Welcome to Saturday’s Share -Reflections and impressions inspired by and celebrating images from daily life.
I’m trying something a little different, this week…I’m participating in Stream of Consciousness Saturday. Click the title for the rules….
Today’s prompt was to begin with a verb. I chose “Being“ – one of my favorites, because so many people seem so interested in “Doing.”
Warning: This post may contain emotional triggers for some.
Being the mother of a child who died is never far from my mind. Two thriving children notwithstanding; at times like Mother’s Day, there are not enough hugs, and never enough years, to erase the indelible fact that there is another child who will never hug me, whose voice I will never hear, whom I never had the chance to know.
His life was cut off at twelve days, but whatever would have made him unique was already gone, leaving a newborn shell.

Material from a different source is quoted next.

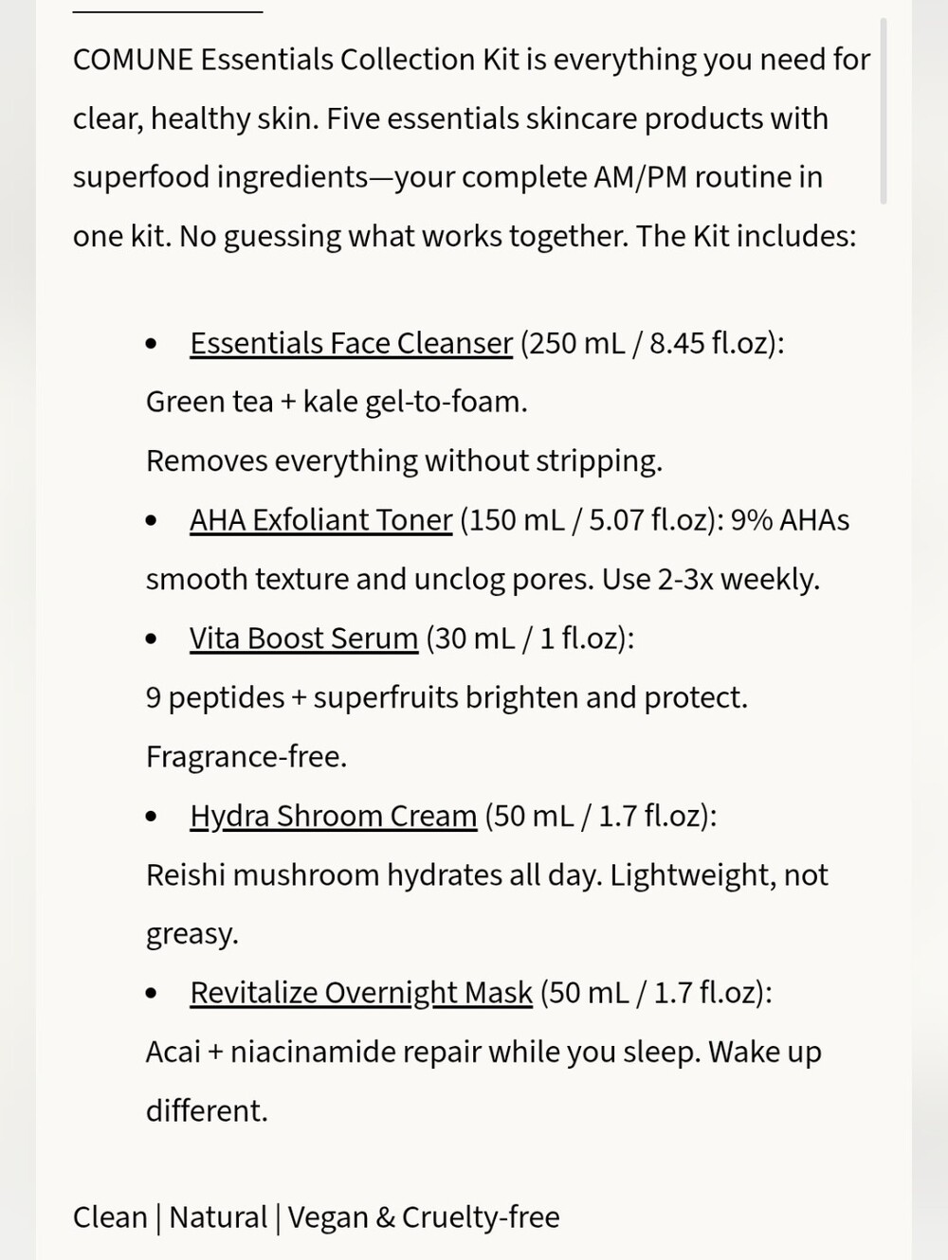Click the bullet before Revitalize Overnight Mask

[x=152, y=994]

He was bigger than all the other babies in the NICU. Too big for an isolette; no need for an incubator for our full-term son. He was big and robust- and his brain was damaged beyond repair by the process of being borne from my body.
I watch his brother and sister grow, and I do what I can to fill their lives with love and joy. He would be almost eleven now, and he’d be closing in on my height. He would have, as they do, his own preferences, talents, aversions, and quirks. He might, as they do, remind me sometimes of myself, sometimes of my husband, sometimes of other family members…
And he would always be himself….
Except that he isn’t, because he’s not here. He’s been gone for many more days than he was alive-
And I still miss him. Even with all the joy and love in my life, I miss him. Who he might have been, the moments we would have had. His voice, his face that never grew old enough to smile, that spent most of those twelve days in a coma.
Tomorrow, I will revel in the love and sunshine brought by my living, loving, happy children…and, in the shadowed places of my soul, I will mourn the one who isn’t here – but always is, in my soul.
What does Mother’s Day mean to you? IIs it a day you anticipate, or, like me, do you feel a hint of dread as the day approaches? Do you have plans? Traditions? A desire to hide out for the day?
I’d love to hear what’s on your minds -after all, Saturdays are for sharing!